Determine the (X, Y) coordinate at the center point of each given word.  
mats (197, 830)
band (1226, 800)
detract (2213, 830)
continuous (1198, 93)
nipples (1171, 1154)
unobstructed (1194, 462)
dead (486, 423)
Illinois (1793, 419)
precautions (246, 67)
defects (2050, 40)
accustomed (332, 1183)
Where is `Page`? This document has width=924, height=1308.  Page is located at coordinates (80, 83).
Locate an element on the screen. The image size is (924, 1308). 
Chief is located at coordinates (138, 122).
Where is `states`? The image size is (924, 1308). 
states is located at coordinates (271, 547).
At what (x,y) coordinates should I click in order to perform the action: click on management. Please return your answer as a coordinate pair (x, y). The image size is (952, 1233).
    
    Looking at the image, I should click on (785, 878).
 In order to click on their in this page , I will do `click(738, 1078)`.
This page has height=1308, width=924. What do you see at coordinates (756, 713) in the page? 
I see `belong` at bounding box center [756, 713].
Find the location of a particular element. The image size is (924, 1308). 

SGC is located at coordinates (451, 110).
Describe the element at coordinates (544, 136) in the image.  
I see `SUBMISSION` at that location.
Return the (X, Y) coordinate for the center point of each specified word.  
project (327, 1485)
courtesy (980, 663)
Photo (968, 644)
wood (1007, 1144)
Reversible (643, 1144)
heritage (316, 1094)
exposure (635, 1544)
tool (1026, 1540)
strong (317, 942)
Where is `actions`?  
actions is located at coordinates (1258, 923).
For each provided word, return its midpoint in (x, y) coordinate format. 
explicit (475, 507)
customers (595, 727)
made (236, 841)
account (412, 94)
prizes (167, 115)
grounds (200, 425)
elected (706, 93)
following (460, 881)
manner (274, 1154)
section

> Objective
Rewrite all of the rows above with every instance of "center point" changed to "midpoint" and nothing else altered.

> Exercise response
Determine the (X, Y) coordinate at the midpoint of each given word.  
mats (197, 830)
band (1226, 800)
detract (2213, 830)
continuous (1198, 93)
nipples (1171, 1154)
unobstructed (1194, 462)
dead (486, 423)
Illinois (1793, 419)
precautions (246, 67)
defects (2050, 40)
accustomed (332, 1183)
Where is `Page`? This document has width=924, height=1308.  Page is located at coordinates (80, 83).
Locate an element on the screen. The image size is (924, 1308). 
Chief is located at coordinates (138, 122).
Where is `states`? The image size is (924, 1308). 
states is located at coordinates (271, 547).
At what (x,y) coordinates should I click in order to perform the action: click on management. Please return your answer as a coordinate pair (x, y). The image size is (952, 1233).
    
    Looking at the image, I should click on (785, 878).
 In order to click on their in this page , I will do `click(738, 1078)`.
This page has height=1308, width=924. What do you see at coordinates (756, 713) in the page? 
I see `belong` at bounding box center [756, 713].
Find the location of a particular element. The image size is (924, 1308). 

SGC is located at coordinates (451, 110).
Describe the element at coordinates (544, 136) in the image.  
I see `SUBMISSION` at that location.
Return the (X, Y) coordinate for the midpoint of each specified word.  
project (327, 1485)
courtesy (980, 663)
Photo (968, 644)
wood (1007, 1144)
Reversible (643, 1144)
heritage (316, 1094)
exposure (635, 1544)
tool (1026, 1540)
strong (317, 942)
Where is `actions`?  
actions is located at coordinates (1258, 923).
For each provided word, return its midpoint in (x, y) coordinate format. 
explicit (475, 507)
customers (595, 727)
made (236, 841)
account (412, 94)
prizes (167, 115)
grounds (200, 425)
elected (706, 93)
following (460, 881)
manner (274, 1154)
section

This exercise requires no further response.